- READING PASSAGE -
● ● ● ●
Naver trained a 'GPT-3-like' Korean language model

Naver, a Seongnam, South Korea-based company that operates an eponymous search engine, this week announced it has trained one of the largest AI language models of its kind, called HyperCLOVA. Naver claims the system learned 6,500 times more Korean data than OpenAI's GPT-3 and contains 204 billion parameters, the parts of the machine learning model learned from historical training data. (GPT-3 has 175 billion parameters.)

For the better part of a year, OpenAI's GPT-3 has remained among the largest AI language models ever created. Via an API, people have used it to automatically write emails and articles, summarize text, compose poetry and recipes, create website layouts, and generate code for deep learning in Python. But GPT-3 has key limitations, chief among them that it's only available in English.

According to Naver, HyperCLOVA was trained on 560 billion tokens of Korean data -- 97% of the Korean language -- compared with the 499 billion tokens on which GPT-3 was trained. Tokens, a way of separating pieces of text into smaller units in natural language, can be either words, characters, or parts of words.

In a translated press release, Naver said it will use HyperCLOVA to provide "differentiated" experiences across its services, including the Naver search engine's autocorrect feature. "Naver plans to support HyperCLOVA [for] small and medium-sized businesses, creators, and startups," the company said. "Since AI can be operated with a few-shot learning method that provides simple explanations and examples, anyone who is not an AI expert can easily create AI services."
● ● ● ●
Data taken from a collection
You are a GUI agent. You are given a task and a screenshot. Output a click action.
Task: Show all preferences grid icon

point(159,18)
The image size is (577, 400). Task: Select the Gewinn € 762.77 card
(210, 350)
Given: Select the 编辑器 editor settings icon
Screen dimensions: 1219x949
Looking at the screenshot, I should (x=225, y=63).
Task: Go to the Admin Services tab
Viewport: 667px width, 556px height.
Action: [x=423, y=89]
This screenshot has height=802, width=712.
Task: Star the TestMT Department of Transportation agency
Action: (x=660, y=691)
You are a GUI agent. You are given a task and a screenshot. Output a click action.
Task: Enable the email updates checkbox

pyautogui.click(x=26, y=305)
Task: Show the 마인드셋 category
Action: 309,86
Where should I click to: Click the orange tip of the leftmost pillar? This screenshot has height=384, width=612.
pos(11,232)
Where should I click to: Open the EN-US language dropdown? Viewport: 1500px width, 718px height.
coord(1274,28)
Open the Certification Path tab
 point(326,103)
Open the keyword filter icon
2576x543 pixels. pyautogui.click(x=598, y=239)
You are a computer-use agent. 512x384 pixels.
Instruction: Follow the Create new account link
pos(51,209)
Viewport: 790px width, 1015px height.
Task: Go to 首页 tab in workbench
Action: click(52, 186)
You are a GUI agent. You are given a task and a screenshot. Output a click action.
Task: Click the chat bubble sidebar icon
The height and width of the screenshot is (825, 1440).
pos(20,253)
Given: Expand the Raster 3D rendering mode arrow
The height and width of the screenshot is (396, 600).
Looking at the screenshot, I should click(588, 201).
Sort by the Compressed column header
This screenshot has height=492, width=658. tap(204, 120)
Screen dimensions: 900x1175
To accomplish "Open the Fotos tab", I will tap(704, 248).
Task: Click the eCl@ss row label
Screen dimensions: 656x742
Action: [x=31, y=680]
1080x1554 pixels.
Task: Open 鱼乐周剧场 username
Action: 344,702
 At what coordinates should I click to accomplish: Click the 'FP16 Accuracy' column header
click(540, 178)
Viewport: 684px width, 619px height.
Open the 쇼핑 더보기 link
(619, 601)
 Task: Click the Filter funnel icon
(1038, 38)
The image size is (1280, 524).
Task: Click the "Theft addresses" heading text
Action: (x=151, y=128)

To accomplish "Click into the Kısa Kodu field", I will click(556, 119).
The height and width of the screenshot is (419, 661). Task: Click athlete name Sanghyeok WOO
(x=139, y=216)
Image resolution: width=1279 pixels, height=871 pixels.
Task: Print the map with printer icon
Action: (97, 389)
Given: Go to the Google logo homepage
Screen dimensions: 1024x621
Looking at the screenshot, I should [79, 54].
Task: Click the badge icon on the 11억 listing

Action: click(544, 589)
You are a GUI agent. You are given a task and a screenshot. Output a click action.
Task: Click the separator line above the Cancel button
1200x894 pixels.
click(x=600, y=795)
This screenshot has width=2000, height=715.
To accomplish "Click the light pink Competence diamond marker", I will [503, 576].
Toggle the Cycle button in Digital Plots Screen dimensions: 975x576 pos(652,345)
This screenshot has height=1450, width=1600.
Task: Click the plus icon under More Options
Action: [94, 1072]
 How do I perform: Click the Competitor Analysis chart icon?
● ● ● ●
- PROBLEMS TO WORK ON -
**A.** According to the HyperCLOVA article, how many parameters does HyperCLOVA contain?
**B.** Set down the part of the HyperCLOVA article that opens with the words containing "According to Naver, HyperCLOVA" and closes with "parts of words.".
**C.** Resume the HyperCLOVA article after its last sentence.
These records come from a separate source.

- ANSWERS TO THE EXERCISE -
**A.** 204 billion parameters.

**B.**
According to Naver, HyperCLOVA was trained on 560 billion tokens of Korean data -- 97% of the Korean language -- compared with the 499 billion tokens on which GPT-3 was trained. Tokens, a way of separating pieces of text into smaller units in natural language, can be either words, characters, or parts of words.

**C.**
OpenAI policy director Jack Clark called HyperCLOVA a "notable" achievement because of the scale of the model and because it fits into the trend of generative model diffusion, with multiple actors developing "GPT-3-style" models. In April, a research team at Chinese company Huawei quietly detailed PanGu-Alpha (stylized PanGu-α), a 750-gigabyte model with up to 200 billion parameters that was trained on 1.1 terabytes of Chinese-language ebooks, encyclopedias, news, social media, and web pages.

"Generative models ultimately reflect and magnify the data they're trained on -- so different nations care a lot about how their own culture is represented in these models. Therefore, the Naver announcement is part of a general trend of different nations asserting their own AI capacity [and] capability via training frontier models like GPT-3," Clark wrote in his weekly Import AI newsletter. "[We'll] await more technical details to see if [it's] truly comparable to GPT-3."

Skepticism

Some experts believe that while HyperCLOVA, GPT-3, PanGu-α, and similarly large models are impressive with respect to performance, they don't move the ball forward on the research side of the equation. Instead, they're prestige projects that demonstrate the scalability of existing techniques or serve as a showcase for a company's products.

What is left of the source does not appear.